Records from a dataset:
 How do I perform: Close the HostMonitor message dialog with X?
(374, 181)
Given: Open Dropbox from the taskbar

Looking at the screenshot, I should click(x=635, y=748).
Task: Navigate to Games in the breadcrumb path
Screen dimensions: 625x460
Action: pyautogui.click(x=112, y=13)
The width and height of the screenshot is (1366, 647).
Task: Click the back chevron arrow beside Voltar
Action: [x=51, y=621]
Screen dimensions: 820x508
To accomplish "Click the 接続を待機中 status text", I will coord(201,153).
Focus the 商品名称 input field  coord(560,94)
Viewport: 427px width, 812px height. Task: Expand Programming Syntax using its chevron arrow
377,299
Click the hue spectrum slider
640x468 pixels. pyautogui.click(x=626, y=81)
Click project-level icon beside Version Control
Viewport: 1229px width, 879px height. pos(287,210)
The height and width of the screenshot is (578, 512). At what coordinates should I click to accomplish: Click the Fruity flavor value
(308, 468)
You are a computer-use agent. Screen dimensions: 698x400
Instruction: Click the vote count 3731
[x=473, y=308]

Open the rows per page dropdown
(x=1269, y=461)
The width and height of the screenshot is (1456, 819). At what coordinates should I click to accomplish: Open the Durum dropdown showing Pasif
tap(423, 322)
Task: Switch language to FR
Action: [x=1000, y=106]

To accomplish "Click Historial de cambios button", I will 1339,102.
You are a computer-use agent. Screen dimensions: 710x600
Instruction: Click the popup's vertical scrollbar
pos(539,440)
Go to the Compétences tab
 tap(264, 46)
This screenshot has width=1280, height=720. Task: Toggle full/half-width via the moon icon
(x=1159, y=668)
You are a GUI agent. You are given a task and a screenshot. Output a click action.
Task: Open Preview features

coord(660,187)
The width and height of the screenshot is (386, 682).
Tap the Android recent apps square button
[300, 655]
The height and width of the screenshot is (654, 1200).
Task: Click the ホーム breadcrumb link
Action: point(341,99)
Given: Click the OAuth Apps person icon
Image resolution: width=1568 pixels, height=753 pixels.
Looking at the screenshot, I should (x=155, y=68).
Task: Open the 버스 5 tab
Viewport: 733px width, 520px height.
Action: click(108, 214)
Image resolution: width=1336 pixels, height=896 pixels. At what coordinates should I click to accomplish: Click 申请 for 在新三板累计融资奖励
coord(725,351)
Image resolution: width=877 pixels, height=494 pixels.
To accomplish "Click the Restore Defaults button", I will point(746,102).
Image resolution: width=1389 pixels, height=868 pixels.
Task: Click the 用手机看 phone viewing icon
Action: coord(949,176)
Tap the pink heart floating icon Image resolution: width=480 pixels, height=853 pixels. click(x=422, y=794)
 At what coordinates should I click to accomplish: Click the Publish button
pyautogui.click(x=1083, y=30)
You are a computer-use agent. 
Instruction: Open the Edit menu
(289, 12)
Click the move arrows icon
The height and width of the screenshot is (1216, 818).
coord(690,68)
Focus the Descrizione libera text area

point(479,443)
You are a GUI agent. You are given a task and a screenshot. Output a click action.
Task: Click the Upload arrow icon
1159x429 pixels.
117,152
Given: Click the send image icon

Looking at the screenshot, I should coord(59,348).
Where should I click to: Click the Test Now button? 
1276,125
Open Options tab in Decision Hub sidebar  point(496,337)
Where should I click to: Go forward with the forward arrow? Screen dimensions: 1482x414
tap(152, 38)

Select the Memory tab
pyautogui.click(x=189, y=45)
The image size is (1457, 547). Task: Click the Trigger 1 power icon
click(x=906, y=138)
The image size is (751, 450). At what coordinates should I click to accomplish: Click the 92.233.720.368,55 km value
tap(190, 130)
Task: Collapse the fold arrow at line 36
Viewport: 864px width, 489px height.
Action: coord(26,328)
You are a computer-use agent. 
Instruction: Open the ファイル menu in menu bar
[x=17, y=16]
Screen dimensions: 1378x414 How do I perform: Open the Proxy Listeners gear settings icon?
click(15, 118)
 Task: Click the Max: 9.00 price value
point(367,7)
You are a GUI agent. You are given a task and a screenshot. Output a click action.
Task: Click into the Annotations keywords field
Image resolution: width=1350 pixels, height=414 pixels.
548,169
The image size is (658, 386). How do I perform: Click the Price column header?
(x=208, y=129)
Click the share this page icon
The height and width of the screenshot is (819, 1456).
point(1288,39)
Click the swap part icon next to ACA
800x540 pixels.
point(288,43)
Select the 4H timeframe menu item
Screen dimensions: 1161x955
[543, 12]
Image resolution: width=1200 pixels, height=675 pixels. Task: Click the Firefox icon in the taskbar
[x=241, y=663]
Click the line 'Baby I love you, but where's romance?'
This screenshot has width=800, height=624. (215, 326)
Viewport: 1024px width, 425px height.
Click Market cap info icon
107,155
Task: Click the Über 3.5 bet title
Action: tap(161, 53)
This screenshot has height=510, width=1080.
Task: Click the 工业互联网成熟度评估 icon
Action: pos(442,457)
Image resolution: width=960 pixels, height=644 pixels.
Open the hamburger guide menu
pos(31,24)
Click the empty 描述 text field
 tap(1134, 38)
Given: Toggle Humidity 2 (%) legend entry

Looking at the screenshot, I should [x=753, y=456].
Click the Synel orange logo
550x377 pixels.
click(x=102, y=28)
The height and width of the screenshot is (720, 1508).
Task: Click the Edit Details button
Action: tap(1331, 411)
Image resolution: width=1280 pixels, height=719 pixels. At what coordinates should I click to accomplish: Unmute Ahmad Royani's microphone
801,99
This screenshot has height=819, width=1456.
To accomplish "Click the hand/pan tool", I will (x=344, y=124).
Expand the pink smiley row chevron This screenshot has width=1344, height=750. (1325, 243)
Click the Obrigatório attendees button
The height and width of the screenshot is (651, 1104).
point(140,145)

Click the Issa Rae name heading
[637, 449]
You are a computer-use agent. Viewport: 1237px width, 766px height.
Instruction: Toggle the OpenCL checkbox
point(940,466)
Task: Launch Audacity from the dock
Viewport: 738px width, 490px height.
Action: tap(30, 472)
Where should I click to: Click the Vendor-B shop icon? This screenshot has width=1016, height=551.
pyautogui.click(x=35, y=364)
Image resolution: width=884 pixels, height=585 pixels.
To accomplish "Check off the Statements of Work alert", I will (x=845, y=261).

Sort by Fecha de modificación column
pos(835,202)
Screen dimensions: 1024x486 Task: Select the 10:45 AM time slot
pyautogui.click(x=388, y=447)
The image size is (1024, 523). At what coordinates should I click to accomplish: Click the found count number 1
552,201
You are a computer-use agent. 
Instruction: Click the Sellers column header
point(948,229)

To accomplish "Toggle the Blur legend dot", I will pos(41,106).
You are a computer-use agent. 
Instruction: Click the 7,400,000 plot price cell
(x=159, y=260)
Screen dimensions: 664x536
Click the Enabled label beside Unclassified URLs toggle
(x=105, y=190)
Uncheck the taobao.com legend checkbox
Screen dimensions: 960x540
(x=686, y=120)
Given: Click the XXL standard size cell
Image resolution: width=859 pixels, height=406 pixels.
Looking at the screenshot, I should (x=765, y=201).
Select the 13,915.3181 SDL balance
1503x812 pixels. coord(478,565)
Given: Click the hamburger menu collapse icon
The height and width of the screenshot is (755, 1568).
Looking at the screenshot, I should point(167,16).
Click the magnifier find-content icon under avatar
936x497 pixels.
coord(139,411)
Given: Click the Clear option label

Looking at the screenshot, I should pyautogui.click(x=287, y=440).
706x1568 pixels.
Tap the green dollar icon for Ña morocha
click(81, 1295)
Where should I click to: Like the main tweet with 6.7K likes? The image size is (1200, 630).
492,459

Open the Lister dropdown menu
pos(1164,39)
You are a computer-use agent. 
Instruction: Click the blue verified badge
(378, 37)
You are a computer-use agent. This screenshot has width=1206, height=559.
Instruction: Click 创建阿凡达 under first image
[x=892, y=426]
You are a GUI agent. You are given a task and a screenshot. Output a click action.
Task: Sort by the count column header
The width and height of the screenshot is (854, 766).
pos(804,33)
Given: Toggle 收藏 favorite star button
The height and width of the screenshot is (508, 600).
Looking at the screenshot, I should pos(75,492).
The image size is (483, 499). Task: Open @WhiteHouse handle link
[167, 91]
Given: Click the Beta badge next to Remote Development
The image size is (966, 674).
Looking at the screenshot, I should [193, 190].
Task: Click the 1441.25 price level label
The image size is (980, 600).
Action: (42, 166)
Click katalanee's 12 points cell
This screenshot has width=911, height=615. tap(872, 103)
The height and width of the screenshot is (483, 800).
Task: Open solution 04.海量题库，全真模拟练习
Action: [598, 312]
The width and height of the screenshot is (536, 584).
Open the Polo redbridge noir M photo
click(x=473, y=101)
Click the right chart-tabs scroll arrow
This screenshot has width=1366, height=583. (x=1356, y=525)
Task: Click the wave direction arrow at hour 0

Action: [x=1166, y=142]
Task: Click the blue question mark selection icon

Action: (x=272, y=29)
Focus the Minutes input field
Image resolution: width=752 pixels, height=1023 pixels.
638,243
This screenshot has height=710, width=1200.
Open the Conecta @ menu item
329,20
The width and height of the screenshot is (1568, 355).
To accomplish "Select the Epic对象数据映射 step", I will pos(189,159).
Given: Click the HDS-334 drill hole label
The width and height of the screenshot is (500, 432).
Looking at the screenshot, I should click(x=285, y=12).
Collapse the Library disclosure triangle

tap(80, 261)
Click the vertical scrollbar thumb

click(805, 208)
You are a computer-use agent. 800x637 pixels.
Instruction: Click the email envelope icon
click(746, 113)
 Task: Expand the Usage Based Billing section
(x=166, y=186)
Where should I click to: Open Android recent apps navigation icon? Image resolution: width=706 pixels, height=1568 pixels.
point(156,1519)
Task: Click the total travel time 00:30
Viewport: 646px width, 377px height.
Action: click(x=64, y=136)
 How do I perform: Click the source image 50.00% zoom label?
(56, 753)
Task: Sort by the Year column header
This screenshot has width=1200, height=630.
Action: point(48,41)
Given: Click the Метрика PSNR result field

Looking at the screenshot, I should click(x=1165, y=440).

What is being asked »
In your reply, restate exactly the lines from the start of the records above through the line holding "Task: Navigate to", including both, and nothing else.

Result of the exercise »
 How do I perform: Close the HostMonitor message dialog with X?
(374, 181)
Given: Open Dropbox from the taskbar

Looking at the screenshot, I should click(x=635, y=748).
Task: Navigate to Games in the breadcrumb path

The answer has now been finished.